The fatigue and stress creates an inflammation that grows increasingly worse over time.
There are over nine million reported cases of tennis elbow in the United States alone every year, though most of those diagnosed with Tennis Elbow have never played tennis. While tennis is the sport for which the condition is named, affecting approximately five in 10 recreational and professional tennis players, the most prominent profile of a tennis elbow patient is the average man and woman between the ages of 40 and 60 – performing everyday activities.

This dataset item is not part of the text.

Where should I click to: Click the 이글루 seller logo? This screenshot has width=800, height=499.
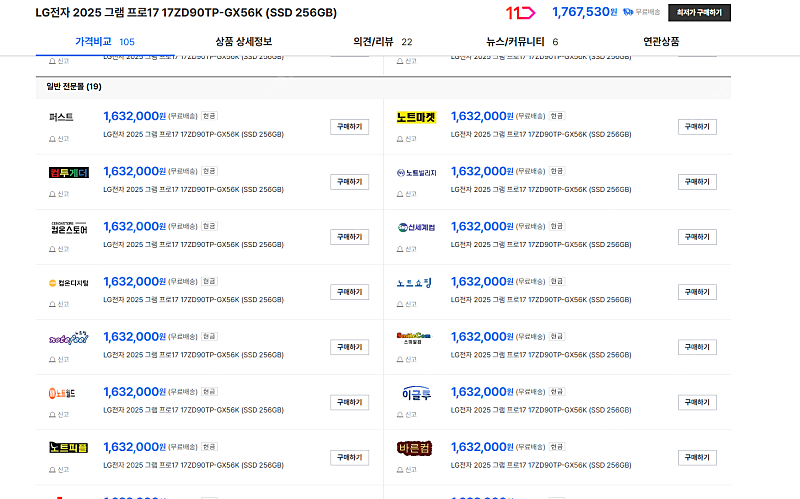pyautogui.click(x=416, y=392)
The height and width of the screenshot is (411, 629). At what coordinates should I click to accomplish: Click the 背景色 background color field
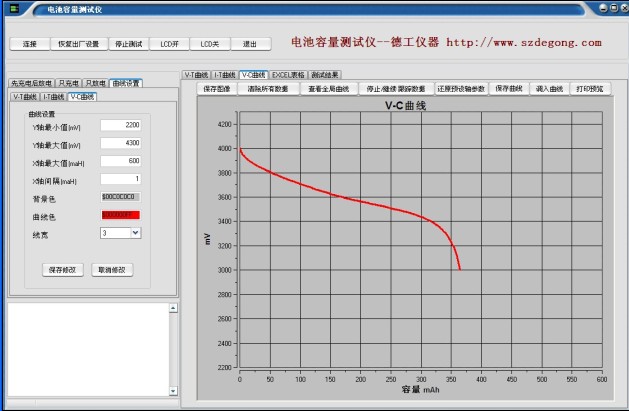click(x=120, y=198)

A smaller percentage of those diagnosed with tennis elbow, approximately 10 to 20 percent, are those sustaining severe injury resulting from a fall or direct hit to the area.
Tennis elbow actually causes the tendons around the elbow to become inflamed and results in pain at the outside, or lateral side, of the elbow – as opposed to the inside, or medial side, of the elbow associated with a condition known as Golfer’s Elbow, or medial epicondylitis.
Tennis elbow often occurs in the dominant arm. If left untreated, the affected tendon can tear and cause scar tissue to develop. Those suffering from the condition may experience moderate to debilitating pain as the tendon becomes increasingly weaker over time.
Some of the common symptoms of tennis elbow include:
- Pain along the outside of the elbow of the dominant arm – radiating or traveling into the forearm and possibly the hand.
- Pain and subsequent weakness with reaching or grabbing activities.